SAN JOSE, Calif. — Prebiotics are a particular type of carbohydrate often found in plants that the human body can’t digest. So, when people eat foods packed with prebiotics, they linger in the lower digestive tract, where they help stimulate and nourish beneficial bacteria in the gut. Now, researchers in California have examined the prebiotic content of thousands of foods — boiling them down to a top five list of prebiotic-rich options.
The study finds eating more of these foods will benefit your gut microbiome:
Besides supporting gut microbes, prebiotic-rich foods contain high amounts of fiber — a critical nutrient many Americans’ diets neglect.
“Eating prebiotic dense foods has been indicated by previous research to benefit health,” says Cassandra Boyd, a master’s student at San José State University who conducted the research with Assistant Professor John Gieng, PhD, in a media release. “Eating in a way to promote microbiome wellness while eating more fiber may be more attainable and accessible than you think.”
Put another way, prebiotics can be considered “food” for the microbiome. It’s also important not to confuse prebiotics with probiotics, which contain live microorganisms. While both potentially benefit microbiome health, they work in different ways.

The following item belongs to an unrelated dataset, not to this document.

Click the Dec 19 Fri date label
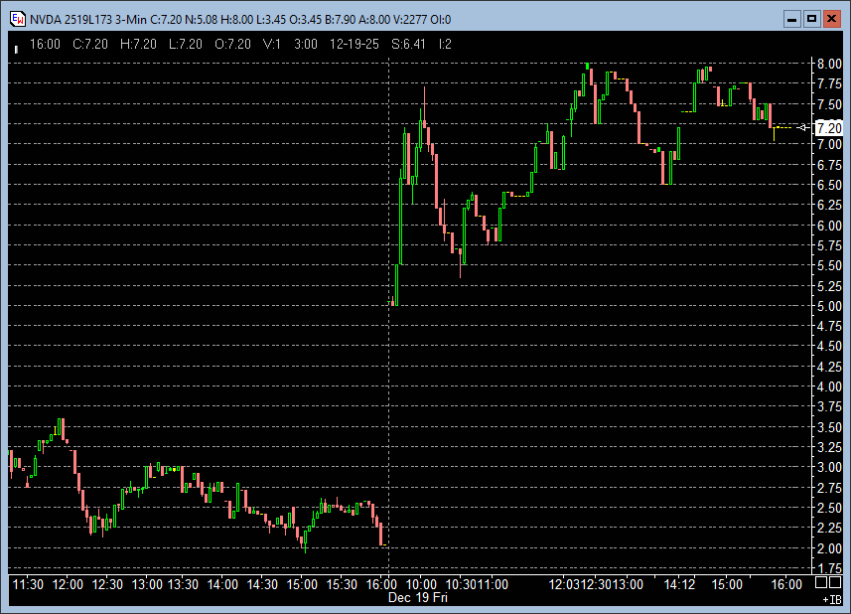This screenshot has width=851, height=614. coord(417,598)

Prior studies have linked higher prebiotic intake with improved blood glucose regulation, better absorption of minerals like calcium, and additional markers of both improved digestive and immune function. While most current dietary guidelines fail to specify a recommended daily allowance for prebiotics, the International Scientific Association for Probiotics and Prebiotics — a non-profit scientific organization responsible for the currently held definition of prebiotics — recommends a daily intake of five grams.
For this latest research, study authors used previously published scientific findings to analyze the prebiotic content of 8,690 foods found in the Food and Nutrient Database for Dietary Studies, a resource used by countless scientists to study nutrition and health.

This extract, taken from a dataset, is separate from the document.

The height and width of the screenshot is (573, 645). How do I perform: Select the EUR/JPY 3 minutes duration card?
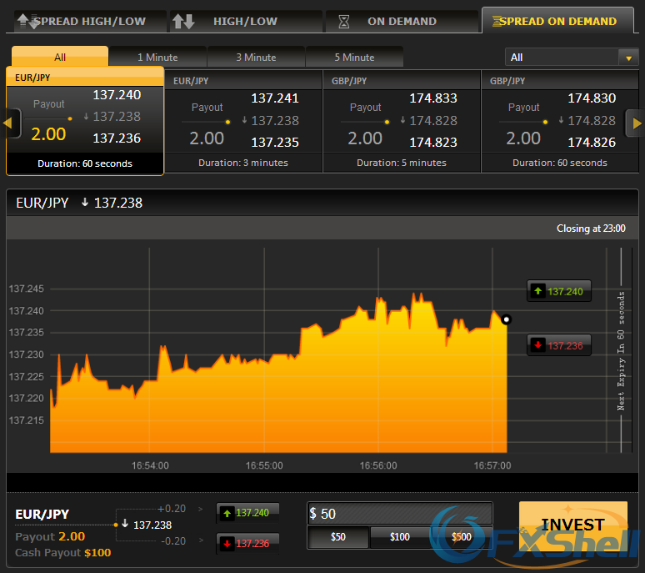click(243, 122)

Roughly 37 percent of the foods were found to contain probiotics. Dandelion greens, Jerusalem artichoke, garlic, leeks, and onions showed the greatest amounts, ranging from 100 to 240 milligrams of prebiotics per gram of food (mg/g). Additional foods identified as being prebiotic rich were onion rings, creamed onions, cowpeas, asparagus, and Kellogg’s All-Bran cereal, with each containing around 50 to 60 mg/g.

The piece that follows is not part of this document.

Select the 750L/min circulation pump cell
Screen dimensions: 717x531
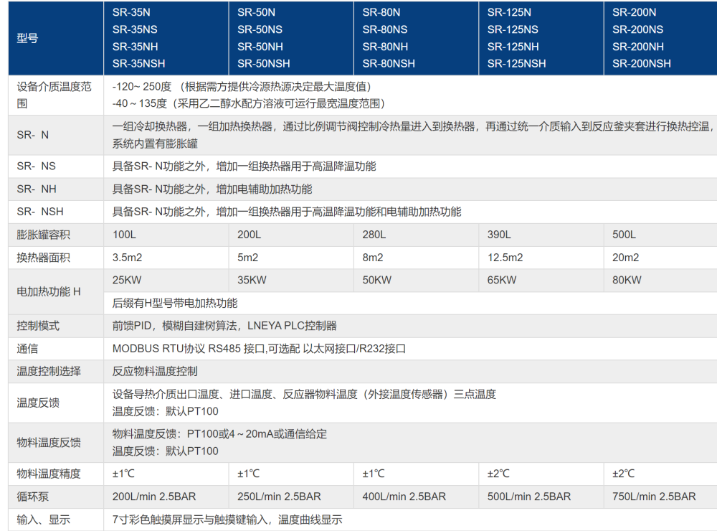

“The findings from our preliminary literature review suggest that onions and related foods contain multiple forms of prebiotics, leading to a larger total prebiotic content,” Boyd concludes. “Multiple forms of onions and related foods appear in a variety of dishes as both flavoring and main ingredients. These foods are commonly consumed by Americans and thus would be a feasible target for people to increase their prebiotic consumption.”
According to the study’s findings, Boyd estimates a person would have to eat approximately half of a small (4-ounce) onion to obtain five grams of prebiotics. Wheat-containing items, meanwhile, ranked lower on the list. Foods with little to no prebiotic content included dairy products, eggs, oils, and meats.
Moving forward, study authors hope this work will help other researchers analyze the health impacts of prebiotics and inform future dietary guidelines. They stress further studies are needed to better understand how cooking impacts prebiotic content, as well as to better assess foods containing multiple ingredients.
The team presented their findings at NUTRITION 2023, the annual meeting of the American Society for Nutrition.